The FT has a lot of websites. More than just FT.com. These sites can be split into some categories:
- Things displaying news content to customers. FT.com, things built by the interactive graphics team, Google AMP stories, Facebook Instant Articles
- Things talking about the FT itself. Marketing micro-sites, FTLive events pages, things that are about the FT but not the FT
- Separate publications. The FT owns about 15 other publications such as www.thebanker.com, www.money-media.com, and www.ftadviser.com.
- Internal sites and tools. The sites people use to do their jobs, be that writing articles, managing subscriptions or monitoring uptime.
I don’t know exactly how many sites the FT currently has, I have a spreadsheet with 177 rows in it which is how many I’ve found so far*.
These sites are written in different languages, using different stacks. Some have daily release cycles, some release every 3 months. Some are maintained by teams in London, some by teams working in other countries. Some are being actively developed, many aren’t. Some are built by people who work for the FT, many are built by agencies.
Ideally, sites that share design should share code. This is primarily to lower the chance of designs straying from one another, to provide a consistent experience for users, but it also lowers maintenance costs of those sites too. I think it was Remy Sharp that pointed out that given that bugs appear in lines of code, a way to have fewer bugs is to write fewer lines of code.
In order to achieve this level of cooperation between so many teams, it is not enough that everyone building them agrees to do a good job and share their code. You need a team of people to actively manage that process. That is the team I lead, it’s called Origami.
Origami is 4 developers and a designer. We have two objectives. I tell them to everyone. I bring them up in meetings. They’re good because they’re easy to understand and they’re easy to make decisions against.
- Origami should provide a way to create a unified style and experience across FT products
- Origami should make web development faster at the FT
Origami accomplishes this mission by providing:
- A load of UI components to build with
- Tools to use those components
- A set of services for speeding up front end development, such as an image resizing service and a polyfill service.

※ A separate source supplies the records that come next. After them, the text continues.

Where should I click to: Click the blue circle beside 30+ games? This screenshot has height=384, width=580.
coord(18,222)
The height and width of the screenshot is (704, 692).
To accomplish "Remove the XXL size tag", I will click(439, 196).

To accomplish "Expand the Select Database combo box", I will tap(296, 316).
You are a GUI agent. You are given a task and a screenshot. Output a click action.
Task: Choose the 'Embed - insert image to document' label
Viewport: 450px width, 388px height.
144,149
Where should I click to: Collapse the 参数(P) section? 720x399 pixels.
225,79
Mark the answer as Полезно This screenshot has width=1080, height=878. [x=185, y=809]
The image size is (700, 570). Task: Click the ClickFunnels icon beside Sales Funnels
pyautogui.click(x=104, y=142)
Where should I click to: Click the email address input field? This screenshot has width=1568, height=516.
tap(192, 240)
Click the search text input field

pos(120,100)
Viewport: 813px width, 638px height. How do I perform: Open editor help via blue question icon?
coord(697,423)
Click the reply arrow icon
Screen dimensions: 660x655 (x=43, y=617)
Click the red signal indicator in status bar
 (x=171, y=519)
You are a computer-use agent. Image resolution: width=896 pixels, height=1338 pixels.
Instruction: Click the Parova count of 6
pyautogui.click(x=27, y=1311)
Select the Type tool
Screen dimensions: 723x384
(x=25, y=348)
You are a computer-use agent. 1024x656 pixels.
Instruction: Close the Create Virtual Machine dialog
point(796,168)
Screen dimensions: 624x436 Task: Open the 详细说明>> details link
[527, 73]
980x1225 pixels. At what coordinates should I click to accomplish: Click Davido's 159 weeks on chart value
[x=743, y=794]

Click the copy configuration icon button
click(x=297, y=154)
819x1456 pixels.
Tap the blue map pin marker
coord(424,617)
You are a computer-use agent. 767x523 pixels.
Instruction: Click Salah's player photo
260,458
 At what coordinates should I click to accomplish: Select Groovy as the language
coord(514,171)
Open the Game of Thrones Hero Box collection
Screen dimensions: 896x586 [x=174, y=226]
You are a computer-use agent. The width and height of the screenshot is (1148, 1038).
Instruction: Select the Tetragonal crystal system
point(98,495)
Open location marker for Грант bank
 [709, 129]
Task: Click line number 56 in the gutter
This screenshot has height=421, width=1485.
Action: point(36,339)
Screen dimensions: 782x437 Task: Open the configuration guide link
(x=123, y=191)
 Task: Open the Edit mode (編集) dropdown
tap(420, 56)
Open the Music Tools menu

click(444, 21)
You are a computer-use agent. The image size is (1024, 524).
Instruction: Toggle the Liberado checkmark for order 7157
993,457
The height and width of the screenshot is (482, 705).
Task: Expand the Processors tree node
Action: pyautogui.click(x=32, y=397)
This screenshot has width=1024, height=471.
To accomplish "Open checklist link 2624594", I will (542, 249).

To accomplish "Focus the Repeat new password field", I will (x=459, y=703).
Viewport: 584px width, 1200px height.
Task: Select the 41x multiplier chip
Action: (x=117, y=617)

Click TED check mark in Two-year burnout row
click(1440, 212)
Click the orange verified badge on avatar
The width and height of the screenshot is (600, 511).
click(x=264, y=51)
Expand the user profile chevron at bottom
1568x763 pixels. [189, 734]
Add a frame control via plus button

- A specification to help people build their own Origami services and components
Each one of those 177 websites is one that the Origami team is building for. Up until this point, it’s been hard to get some sites, those that pre-dated Origami, to adopt it. You can’t simply breeze into a team and tell them they have to rebuild the front end of their site using your tools and processes. The long term benefits of using Origami components – lower net cost of maintenance to the FT as bugs can be fixed in a single place and rolled out, the democratisation of design – do not weigh highly enough against the cost of rebuilding a front end. People don’t want to quietly tidy up their codebase if there’s going to be no big improvement to their customers. They want a big bang moment, which up until now, we haven’t had.
An opportunity for a generational shift
Right now, the FT is putting a huge amount of effort into a rebuild of its core site FT.com.
What this means for many of the other FT sites, is they now have a reason to change their design, and an opportunity to use Origami. The core brand is changing, so everything must be updated. Changes of this magnitude, entire redesigns of the whole front end, do not come around often. The Financial Times has had the same design (known internally as ‘Falcon’) for 10 years. The next time this happens will be in another 10 years, so Origami must be ready now to help these sites get up to par with next.ft.com, or risk them re-implementing the Next design in their own ways, as happened in the past with Falcon.
In a future post, I’ll explain how the Origami team is helping sites at the FT hop on the Next train, but until then, if you’re working on something similar, I’m collecting examples of components systems. Please send them to @alicebartlett.
*to be absolutely fair: many of those 177 sites outwardly appear to be the same single site. I just happen to know they’re served by separate codebases.